Contestados os embargos foi proferida decisão que os julgou totalmente não provados e improcedentes.
Contra esta decisão os requerentes interpuseram recurso para a Relação de Lisboa que por acórdão de 28 de Janeiro de 1999 decidiu negar provimento ao recurso confirmando a decisão recorrida.
Notificados desta decisão os requerentes interpuseram novo recurso para o Supremo Tribunal de Justiça (STJ).
Nesse Tribunal o relator entendeu que se justificava o julgamento sumário do recurso nos termos do artº 700º, nº 1, alínea g) do Código de Processo Civil (CPC), decidindo indeferir as questões prévias suscitadas e confirmar o acórdão recorrido.
Notificados desta decisão J... e mulher, L..., interpuseram recurso para o Tribunal Constitucional para apreciação do artº 5º do Código do Registo Predial, cuja inconstitucionalidade tinham suscitado nas alegações para o STJ.
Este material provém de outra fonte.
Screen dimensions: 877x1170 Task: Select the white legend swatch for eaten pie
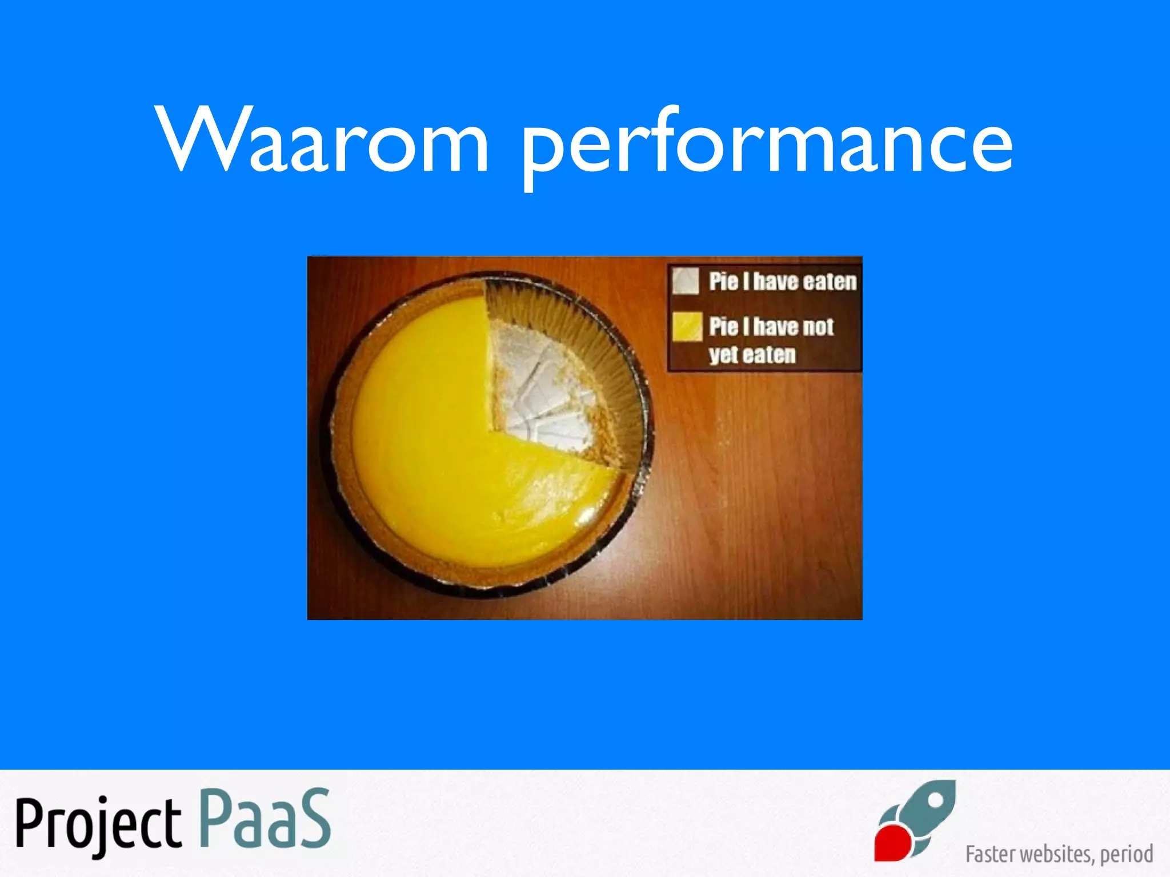686,281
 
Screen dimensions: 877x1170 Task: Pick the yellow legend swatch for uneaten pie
687,327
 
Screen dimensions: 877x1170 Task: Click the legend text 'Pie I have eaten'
783,281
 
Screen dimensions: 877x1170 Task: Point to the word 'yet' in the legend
723,355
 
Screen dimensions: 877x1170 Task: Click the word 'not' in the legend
816,327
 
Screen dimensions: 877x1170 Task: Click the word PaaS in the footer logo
266,819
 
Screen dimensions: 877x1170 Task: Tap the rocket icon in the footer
917,820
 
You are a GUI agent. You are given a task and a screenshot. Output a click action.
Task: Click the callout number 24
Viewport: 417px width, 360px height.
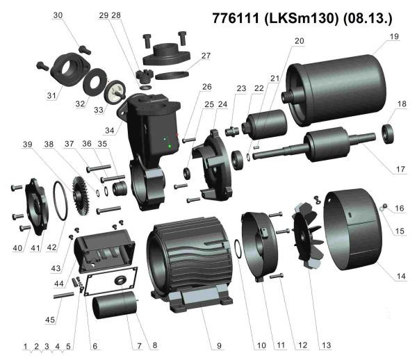click(222, 104)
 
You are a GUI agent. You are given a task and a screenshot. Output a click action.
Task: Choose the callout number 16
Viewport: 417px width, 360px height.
click(400, 208)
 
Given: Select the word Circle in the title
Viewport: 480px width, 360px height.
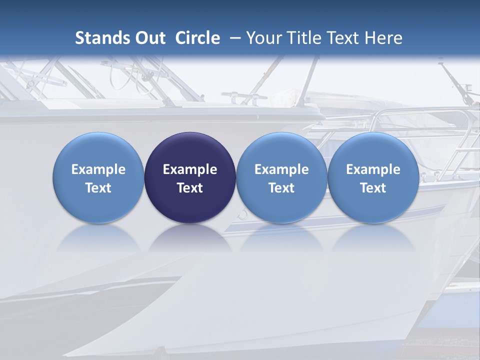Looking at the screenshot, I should click(x=198, y=38).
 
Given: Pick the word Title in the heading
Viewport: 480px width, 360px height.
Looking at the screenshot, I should click(x=304, y=38).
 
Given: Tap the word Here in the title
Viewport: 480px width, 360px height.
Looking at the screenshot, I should click(x=384, y=38).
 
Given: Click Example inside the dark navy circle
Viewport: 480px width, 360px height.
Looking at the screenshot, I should click(x=190, y=170).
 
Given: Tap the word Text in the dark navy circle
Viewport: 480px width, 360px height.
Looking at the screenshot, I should click(x=190, y=188).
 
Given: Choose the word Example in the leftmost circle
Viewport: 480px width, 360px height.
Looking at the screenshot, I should click(x=98, y=170).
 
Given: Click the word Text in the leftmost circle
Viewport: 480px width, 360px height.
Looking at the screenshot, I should click(x=98, y=188).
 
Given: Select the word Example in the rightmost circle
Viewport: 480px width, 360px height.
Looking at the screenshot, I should click(x=374, y=170).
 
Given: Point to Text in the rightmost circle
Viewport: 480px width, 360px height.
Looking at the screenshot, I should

O relator, por despacho de 16 de Junho de 1999,indeferiu o requerimento de interposição de tal recurso, por entender que os requerentes se se considerassem prejudicados com o despacho atrás referido deveriam ter requerido que sobre o mesmo recaísse um acórdão nos termos do nº 3, do artº
700º, do Código de Processo Civil.
Notificados deste despacho os requerentes, J... e mulher, L..., apresentaram uma reclamação para o Tribunal Constitucional nos termos do artº 77º, da Lei Orgânica deste Tribunal.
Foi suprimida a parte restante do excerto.